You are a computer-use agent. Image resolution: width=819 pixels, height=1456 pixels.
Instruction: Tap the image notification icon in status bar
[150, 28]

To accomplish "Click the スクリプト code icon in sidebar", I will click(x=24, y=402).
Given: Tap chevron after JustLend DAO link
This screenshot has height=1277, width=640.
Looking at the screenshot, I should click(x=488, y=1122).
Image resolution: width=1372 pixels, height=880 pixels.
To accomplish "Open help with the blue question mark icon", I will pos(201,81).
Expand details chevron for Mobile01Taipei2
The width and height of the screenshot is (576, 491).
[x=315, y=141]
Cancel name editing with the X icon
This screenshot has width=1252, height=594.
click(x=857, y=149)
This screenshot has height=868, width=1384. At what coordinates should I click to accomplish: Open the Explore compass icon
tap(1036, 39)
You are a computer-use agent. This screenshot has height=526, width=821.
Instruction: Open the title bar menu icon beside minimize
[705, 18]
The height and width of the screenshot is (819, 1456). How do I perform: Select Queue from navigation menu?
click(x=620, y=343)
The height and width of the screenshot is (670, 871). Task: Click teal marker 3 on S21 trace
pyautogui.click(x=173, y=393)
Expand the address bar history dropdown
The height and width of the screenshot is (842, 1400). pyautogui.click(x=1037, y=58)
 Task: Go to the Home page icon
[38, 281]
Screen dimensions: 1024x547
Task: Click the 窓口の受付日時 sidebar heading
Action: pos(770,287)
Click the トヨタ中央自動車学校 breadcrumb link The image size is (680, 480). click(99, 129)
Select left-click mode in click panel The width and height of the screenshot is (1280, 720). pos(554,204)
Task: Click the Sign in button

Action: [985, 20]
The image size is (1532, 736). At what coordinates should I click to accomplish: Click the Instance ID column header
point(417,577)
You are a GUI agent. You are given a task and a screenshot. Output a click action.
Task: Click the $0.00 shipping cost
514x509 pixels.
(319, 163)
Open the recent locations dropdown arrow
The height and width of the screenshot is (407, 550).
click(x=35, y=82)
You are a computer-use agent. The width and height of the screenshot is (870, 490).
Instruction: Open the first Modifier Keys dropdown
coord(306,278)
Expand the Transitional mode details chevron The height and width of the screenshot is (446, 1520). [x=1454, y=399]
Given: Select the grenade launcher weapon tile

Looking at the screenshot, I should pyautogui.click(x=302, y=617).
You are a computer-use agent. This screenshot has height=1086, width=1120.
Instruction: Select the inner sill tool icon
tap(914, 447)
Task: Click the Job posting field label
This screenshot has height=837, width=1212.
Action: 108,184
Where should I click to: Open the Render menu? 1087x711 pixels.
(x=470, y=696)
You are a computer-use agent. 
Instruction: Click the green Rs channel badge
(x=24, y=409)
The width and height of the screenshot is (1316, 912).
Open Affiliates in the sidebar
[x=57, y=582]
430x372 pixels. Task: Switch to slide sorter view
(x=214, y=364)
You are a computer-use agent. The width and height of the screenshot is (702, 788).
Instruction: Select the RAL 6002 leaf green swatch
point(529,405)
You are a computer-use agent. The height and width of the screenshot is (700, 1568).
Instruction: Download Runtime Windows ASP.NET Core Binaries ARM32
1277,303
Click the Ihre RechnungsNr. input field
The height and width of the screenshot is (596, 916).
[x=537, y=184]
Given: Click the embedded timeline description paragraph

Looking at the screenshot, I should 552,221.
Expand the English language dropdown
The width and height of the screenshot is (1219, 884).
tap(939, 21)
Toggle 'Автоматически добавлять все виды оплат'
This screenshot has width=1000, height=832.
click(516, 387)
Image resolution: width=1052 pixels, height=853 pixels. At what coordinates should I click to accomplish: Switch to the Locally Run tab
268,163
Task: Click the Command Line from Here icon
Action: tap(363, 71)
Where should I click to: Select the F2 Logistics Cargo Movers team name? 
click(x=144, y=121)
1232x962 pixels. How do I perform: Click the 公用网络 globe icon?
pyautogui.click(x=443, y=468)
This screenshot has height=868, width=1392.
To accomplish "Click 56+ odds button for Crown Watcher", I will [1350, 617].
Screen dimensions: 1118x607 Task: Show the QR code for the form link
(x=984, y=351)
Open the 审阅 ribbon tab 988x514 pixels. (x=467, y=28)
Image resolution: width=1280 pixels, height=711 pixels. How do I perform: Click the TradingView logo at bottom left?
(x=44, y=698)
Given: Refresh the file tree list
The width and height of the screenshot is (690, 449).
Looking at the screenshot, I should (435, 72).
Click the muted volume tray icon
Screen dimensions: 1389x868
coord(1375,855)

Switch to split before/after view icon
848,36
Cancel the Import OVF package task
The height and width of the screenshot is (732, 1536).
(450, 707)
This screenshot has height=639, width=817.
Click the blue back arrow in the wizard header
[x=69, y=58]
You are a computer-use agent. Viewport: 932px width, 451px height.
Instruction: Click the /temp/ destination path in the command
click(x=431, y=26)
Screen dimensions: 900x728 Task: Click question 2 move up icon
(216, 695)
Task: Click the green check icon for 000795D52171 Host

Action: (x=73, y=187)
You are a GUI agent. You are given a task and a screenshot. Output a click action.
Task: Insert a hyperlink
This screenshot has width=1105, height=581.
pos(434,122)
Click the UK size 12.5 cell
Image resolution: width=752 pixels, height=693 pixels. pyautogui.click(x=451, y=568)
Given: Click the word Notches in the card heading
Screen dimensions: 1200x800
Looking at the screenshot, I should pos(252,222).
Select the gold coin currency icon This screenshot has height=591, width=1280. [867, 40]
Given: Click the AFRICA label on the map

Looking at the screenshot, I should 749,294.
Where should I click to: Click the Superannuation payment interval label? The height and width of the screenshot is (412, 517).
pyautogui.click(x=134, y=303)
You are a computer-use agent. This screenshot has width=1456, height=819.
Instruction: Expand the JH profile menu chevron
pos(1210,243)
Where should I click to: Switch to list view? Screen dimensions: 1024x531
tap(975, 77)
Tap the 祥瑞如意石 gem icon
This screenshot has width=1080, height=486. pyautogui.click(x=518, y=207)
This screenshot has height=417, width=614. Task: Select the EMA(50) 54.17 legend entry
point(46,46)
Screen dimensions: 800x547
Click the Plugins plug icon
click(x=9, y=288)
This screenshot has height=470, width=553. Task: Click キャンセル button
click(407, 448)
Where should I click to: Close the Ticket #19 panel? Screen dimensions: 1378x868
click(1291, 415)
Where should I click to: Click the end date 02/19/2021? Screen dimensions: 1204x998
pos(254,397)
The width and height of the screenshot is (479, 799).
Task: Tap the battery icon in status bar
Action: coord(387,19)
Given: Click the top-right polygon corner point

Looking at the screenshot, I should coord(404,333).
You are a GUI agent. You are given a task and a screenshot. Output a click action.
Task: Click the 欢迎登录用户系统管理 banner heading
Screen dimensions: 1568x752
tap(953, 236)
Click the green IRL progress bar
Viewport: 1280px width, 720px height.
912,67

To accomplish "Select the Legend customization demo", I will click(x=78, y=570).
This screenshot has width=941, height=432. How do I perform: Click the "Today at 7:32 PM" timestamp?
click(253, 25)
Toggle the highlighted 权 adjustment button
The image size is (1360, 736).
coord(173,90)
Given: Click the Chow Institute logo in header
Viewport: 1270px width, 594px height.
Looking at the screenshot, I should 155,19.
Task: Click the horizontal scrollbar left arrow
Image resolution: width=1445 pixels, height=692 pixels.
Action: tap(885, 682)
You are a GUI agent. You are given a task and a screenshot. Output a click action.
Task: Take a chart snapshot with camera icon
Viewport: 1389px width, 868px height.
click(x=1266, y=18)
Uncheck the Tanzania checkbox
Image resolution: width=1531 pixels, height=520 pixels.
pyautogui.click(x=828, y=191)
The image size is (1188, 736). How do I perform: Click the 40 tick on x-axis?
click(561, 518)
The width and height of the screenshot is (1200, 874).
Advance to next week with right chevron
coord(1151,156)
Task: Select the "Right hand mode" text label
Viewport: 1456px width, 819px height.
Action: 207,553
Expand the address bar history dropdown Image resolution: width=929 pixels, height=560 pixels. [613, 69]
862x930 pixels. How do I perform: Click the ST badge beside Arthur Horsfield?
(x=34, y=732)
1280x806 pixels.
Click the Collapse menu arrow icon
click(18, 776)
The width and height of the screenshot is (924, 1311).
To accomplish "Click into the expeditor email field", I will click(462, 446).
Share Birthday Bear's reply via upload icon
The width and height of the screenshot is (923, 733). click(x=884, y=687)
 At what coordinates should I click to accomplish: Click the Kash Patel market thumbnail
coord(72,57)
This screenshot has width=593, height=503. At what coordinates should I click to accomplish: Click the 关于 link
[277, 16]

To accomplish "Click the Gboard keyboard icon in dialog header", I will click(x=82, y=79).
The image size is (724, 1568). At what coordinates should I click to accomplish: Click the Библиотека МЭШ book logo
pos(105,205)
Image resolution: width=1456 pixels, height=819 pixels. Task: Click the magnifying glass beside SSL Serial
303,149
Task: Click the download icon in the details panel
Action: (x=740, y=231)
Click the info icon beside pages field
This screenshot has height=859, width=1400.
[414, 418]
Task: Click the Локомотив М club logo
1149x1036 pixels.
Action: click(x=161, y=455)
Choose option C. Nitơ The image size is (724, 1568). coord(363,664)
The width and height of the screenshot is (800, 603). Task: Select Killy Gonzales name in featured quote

----------

Instructions to follow -
For this listing, copy out every line that includes the word "computer".

Exercise response -
You are a computer-use agent. Image resolution: width=819 pixels, height=1456 pixels.
You are a computer-use agent. This screenshot has height=526, width=821.
You are a computer-use agent. The width and height of the screenshot is (870, 490).
You are a computer-use agent. This screenshot has height=1086, width=1120.
You are a computer-use agent. 
You are a computer-use agent. The width and height of the screenshot is (702, 788).
You are a computer-use agent. The height and width of the screenshot is (700, 1568).
You are a computer-use agent. Viewport: 932px width, 451px height.
You are a computer-use agent. This screenshot has width=1456, height=819.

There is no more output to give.